=== QUELLENAUSZUG ===
==========

Mit äußerst missverständlicher Frisur und Dauer-Werbe-Lächeln gab Björn Höcke am Wochenende seine „Grundsatzerklärung“ zum Zustand der AfD ab; natürlich gefilmt von seinen Haus- und Hofmedien, dem COMPACT-Magazin. Beim AfD-Parteitag war er zuvor leise geblieben und wurde von Meuthen als bloßer „Landespolitiker“ herabgewürdigt.

Im Nachhinein erklärte Höcke nun seine Wunsch-Fantasie (in seinem Kopf ein Masterplan), dass der „Weg zur Macht“ über die Länder führe, was heißen soll, zunächst über Bundesländer auf dem Gebiet der „ehemaligen DDR“. Es ist das uralte Argument, der rechte Flügel habe im Osten ja Ergebnisse um die 20% eingefahren, also gebe der Erfolg dem Flügel recht. Im Oste leben aber fünfmal weniger Menschen als im Westen und selbst im Osten ist das Potenzial ausgereizt und die Umfragewerte rückläufig. Bei einer COMPACT-Konferenz warb er bereits um Sympathien von moskaufreundlichen Linken für eine Art Querfront. Wollen die Linken nicht so recht, würde er einen rechts-sozialistischen Kurs fahren und damit den Linken die Wähler abspenstig machen. Das soll sein Masterplan sein.

Eine neue DDR mit rechter oder querfrontlerischer Planwirtschaft, eingebunden in den Ostblock aus russischer Versager-Wirtschaft und chinesischer Ausbeuterei wäre für die DDR-Bewohner ein episches Desaster.

Und: Selbst eine theoretische Koalition im Osten aus AfD und einer linken/nationalbolschewistischen Partei könnte sich nicht legal von der BRD abspalten ohne dass die gesamte BRD zustimmt. Also bliebe für die Realisierung einer neuen DDR eigentlich nur russische Hilfe übrig, in verschiedensten Formen. Der alte Elsässer träumt nach wie vor von der großen Revolution. Wie “deutsch-konservativ” und fair diese neue DDR sein würde, kann man sich ausmalen. 

Er schwadroniert von einer taktischen Meisterleistung, Ramelow losgeworden zu sein. Ramelow konnte jedoch weiterregieren mit Rot-Rot-Grün. Die CDU/CSU insgesamt will von der AfD nichts wissen und dadurch ist Höcke machtlos und kommt nicht vorwärts. Er meint, symbolhafte Publicity Stunts könnten irgendwie den Erfolg bundesweit bringen, aber die Meinungsforschung spricht hier ganz klar dagegen. Er will zwei Sachen gleichzeitig, die sich logischerweise ausschließen. Er will „die CDU vor sich hertreiben, damit diese sich an die AfD anpassen muss, aber gleichzeitig will er seinen harten rechtssozialistischen Kurs fahren, der bei der Bevölkerung nicht ankommt. Er kann nicht das gemäßigte Bürgertum vergraulen und gleichzeitig anziehen.

==========

[Gespeicherte Daten]
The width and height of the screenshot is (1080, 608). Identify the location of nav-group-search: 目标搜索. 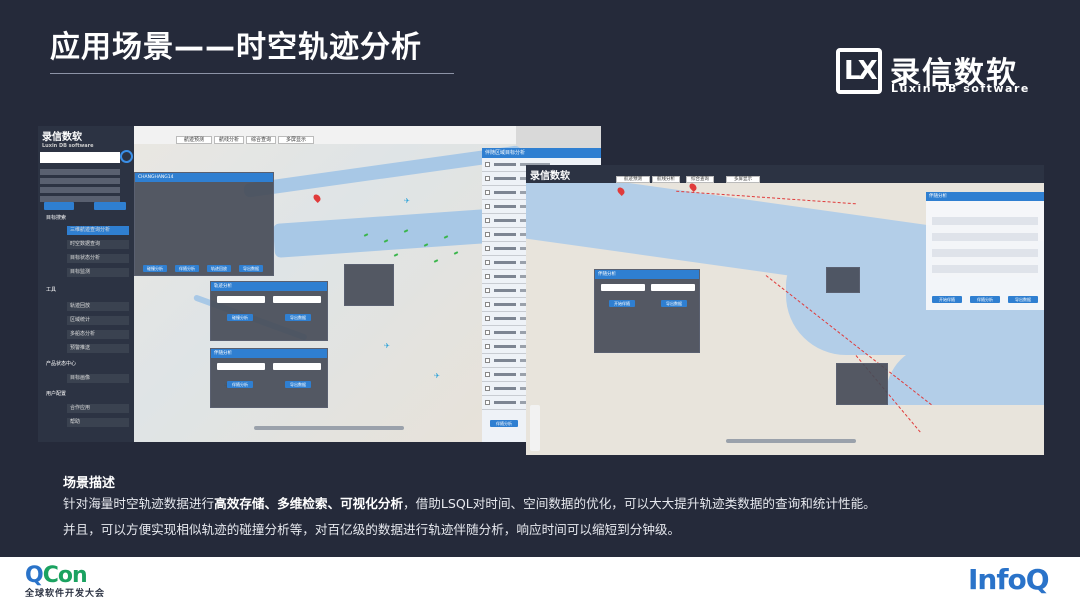
(86, 218).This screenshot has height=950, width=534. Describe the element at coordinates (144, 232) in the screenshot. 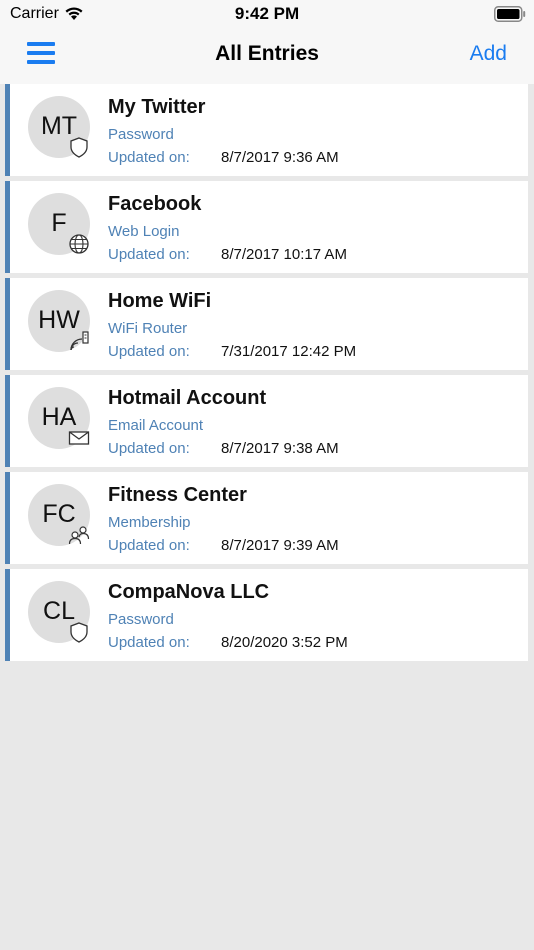

I see `entry-type: Web Login` at that location.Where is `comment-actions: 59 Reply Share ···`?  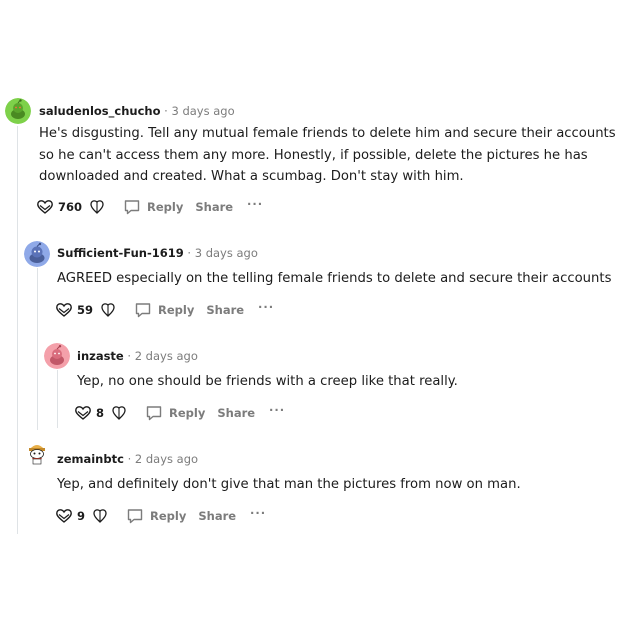 comment-actions: 59 Reply Share ··· is located at coordinates (164, 310).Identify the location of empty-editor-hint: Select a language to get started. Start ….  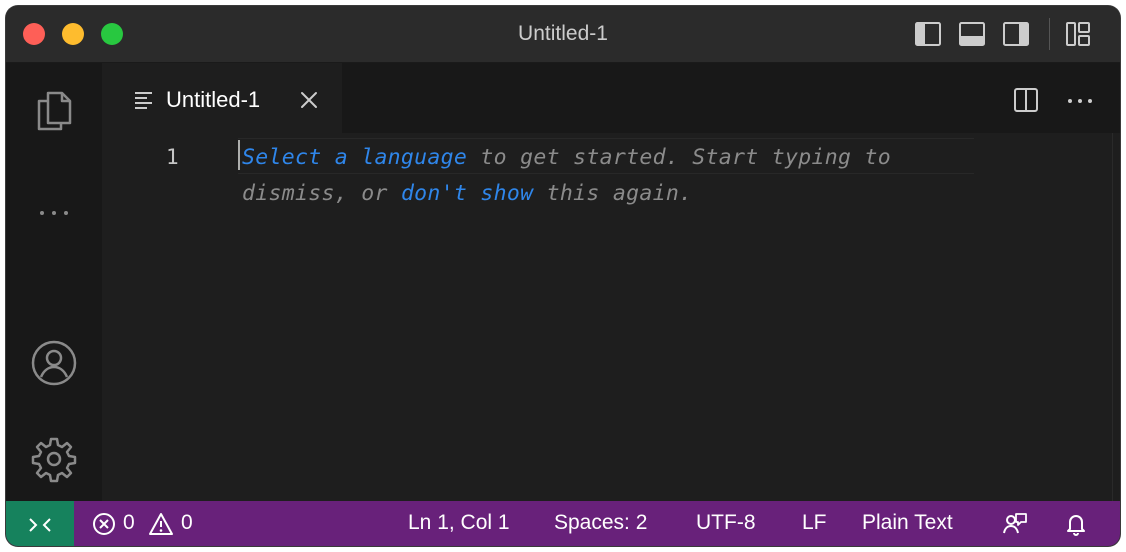
(612, 176).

==========

=== MATERIAL ERKUNDEN ===
**A.** Beantworte anhand des Auszugs über Höcke:
(i) Welches Magazin filmte Höckes „Grundsatzerklärung“?
(ii) Worüber soll nach Höckes Erklärung der „Weg zur Macht“ führen?
(iii) Mit welcher Koalition konnte Ramelow weiterregieren?
**B.** Führe den Auszug über Höcke nach seinem letzten Satz weiter.
Die Einträge der gespeicherten Daten stehen für sich und gehören nicht zum Auszug über Höcke.

=== LÖSUNGEN ===
**A.**
(i) Das COMPACT-Magazin.
(ii) Über die Länder, zunächst über Bundesländer auf dem Gebiet der „ehemaligen DDR“.
(iii) Mit Rot-Rot-Grün.

**B.**
Ein Machtkampf mit Meuthen möchte er „nicht vom Zaun brechen“ weil das „nicht in seinem Interesse läge“. Dann zieht er sofort den Vergleich mit Frauke Petry, die die Partei hätte spalten wollen und vom Hof gejagt wurde. Soll wohl heißen: Alles Meuthens Schuld, dass jener nicht den angeblich genialen Luftschloss-Masterplan Höckes folgen will. Er stellt zweifellos Meuthens Machtposition in Frage. Das hätte er auch direkt am Parteitag tun können. Dann würde aber sein „Meuthen-ist-der-Spalter-Argument“ nicht mehr richtig klappen, denn er selber wäre ja auch einer, der eine Spaltung forciert. Also macht es Höcke lieber hintenrum auf einer kleineren Bühne und unterstützt von der neurechten Kreml-Postille COMPACT.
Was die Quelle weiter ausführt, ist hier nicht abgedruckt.